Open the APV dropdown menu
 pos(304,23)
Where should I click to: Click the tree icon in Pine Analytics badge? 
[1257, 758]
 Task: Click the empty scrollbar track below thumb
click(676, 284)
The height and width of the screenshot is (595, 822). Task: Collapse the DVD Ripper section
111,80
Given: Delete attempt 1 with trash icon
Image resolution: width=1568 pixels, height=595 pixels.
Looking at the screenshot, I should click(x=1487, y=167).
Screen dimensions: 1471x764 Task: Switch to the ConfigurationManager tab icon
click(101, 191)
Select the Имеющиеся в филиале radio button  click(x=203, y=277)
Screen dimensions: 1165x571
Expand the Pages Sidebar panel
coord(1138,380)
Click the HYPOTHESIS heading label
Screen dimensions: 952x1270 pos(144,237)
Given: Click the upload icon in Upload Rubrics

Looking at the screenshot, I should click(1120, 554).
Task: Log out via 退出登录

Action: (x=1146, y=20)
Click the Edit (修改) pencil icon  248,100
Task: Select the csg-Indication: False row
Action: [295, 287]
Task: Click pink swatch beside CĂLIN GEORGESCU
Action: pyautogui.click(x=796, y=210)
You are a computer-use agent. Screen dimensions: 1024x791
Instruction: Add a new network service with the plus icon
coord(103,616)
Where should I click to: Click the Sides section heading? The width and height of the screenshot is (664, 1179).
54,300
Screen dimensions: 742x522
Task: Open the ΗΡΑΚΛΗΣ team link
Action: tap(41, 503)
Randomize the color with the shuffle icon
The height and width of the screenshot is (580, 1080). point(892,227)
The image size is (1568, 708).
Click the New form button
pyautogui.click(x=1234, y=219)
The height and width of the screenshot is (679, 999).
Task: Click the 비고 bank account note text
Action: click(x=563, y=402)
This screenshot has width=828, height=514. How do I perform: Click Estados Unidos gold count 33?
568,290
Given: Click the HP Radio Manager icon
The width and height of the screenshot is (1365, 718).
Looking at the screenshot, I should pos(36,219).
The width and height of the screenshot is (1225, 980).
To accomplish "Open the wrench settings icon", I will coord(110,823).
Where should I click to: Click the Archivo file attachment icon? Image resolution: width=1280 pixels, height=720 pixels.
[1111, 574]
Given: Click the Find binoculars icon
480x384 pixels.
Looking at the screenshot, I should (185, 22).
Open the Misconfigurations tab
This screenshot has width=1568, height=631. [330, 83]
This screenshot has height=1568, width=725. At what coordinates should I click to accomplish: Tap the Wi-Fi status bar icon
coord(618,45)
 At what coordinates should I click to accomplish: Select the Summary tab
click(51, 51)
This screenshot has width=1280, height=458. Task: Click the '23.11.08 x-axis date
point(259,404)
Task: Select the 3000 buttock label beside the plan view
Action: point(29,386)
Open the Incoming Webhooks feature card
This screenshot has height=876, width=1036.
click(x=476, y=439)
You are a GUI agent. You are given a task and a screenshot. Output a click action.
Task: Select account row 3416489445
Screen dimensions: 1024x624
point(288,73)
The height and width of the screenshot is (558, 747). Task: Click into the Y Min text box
──────────
Work task – Return the listing above in its exact form.

Answer box –
Open the APV dropdown menu
 pos(304,23)
Where should I click to: Click the tree icon in Pine Analytics badge? 
[1257, 758]
 Task: Click the empty scrollbar track below thumb
click(676, 284)
The height and width of the screenshot is (595, 822). Task: Collapse the DVD Ripper section
111,80
Given: Delete attempt 1 with trash icon
Image resolution: width=1568 pixels, height=595 pixels.
Looking at the screenshot, I should click(x=1487, y=167).
Screen dimensions: 1471x764 Task: Switch to the ConfigurationManager tab icon
click(101, 191)
Select the Имеющиеся в филиале radio button  click(x=203, y=277)
Screen dimensions: 1165x571
Expand the Pages Sidebar panel
coord(1138,380)
Click the HYPOTHESIS heading label
Screen dimensions: 952x1270 pos(144,237)
Given: Click the upload icon in Upload Rubrics

Looking at the screenshot, I should click(1120, 554).
Task: Log out via 退出登录

Action: (x=1146, y=20)
Click the Edit (修改) pencil icon  248,100
Task: Select the csg-Indication: False row
Action: [295, 287]
Task: Click pink swatch beside CĂLIN GEORGESCU
Action: pyautogui.click(x=796, y=210)
You are a computer-use agent. Screen dimensions: 1024x791
Instruction: Add a new network service with the plus icon
coord(103,616)
Where should I click to: Click the Sides section heading? The width and height of the screenshot is (664, 1179).
54,300
Screen dimensions: 742x522
Task: Open the ΗΡΑΚΛΗΣ team link
Action: tap(41, 503)
Randomize the color with the shuffle icon
The height and width of the screenshot is (580, 1080). point(892,227)
The image size is (1568, 708).
Click the New form button
pyautogui.click(x=1234, y=219)
The height and width of the screenshot is (679, 999).
Task: Click the 비고 bank account note text
Action: click(x=563, y=402)
This screenshot has width=828, height=514. How do I perform: Click Estados Unidos gold count 33?
568,290
Given: Click the HP Radio Manager icon
The width and height of the screenshot is (1365, 718).
Looking at the screenshot, I should pos(36,219).
The width and height of the screenshot is (1225, 980).
To accomplish "Open the wrench settings icon", I will coord(110,823).
Where should I click to: Click the Archivo file attachment icon? Image resolution: width=1280 pixels, height=720 pixels.
[1111, 574]
Given: Click the Find binoculars icon
480x384 pixels.
Looking at the screenshot, I should (185, 22).
Open the Misconfigurations tab
This screenshot has width=1568, height=631. [330, 83]
This screenshot has height=1568, width=725. At what coordinates should I click to accomplish: Tap the Wi-Fi status bar icon
coord(618,45)
 At what coordinates should I click to accomplish: Select the Summary tab
click(51, 51)
This screenshot has width=1280, height=458. Task: Click the '23.11.08 x-axis date
point(259,404)
Task: Select the 3000 buttock label beside the plan view
Action: point(29,386)
Open the Incoming Webhooks feature card
This screenshot has height=876, width=1036.
click(x=476, y=439)
You are a GUI agent. You are given a task and a screenshot. Output a click action.
Task: Select account row 3416489445
Screen dimensions: 1024x624
point(288,73)
The height and width of the screenshot is (558, 747). Task: Click into the Y Min text box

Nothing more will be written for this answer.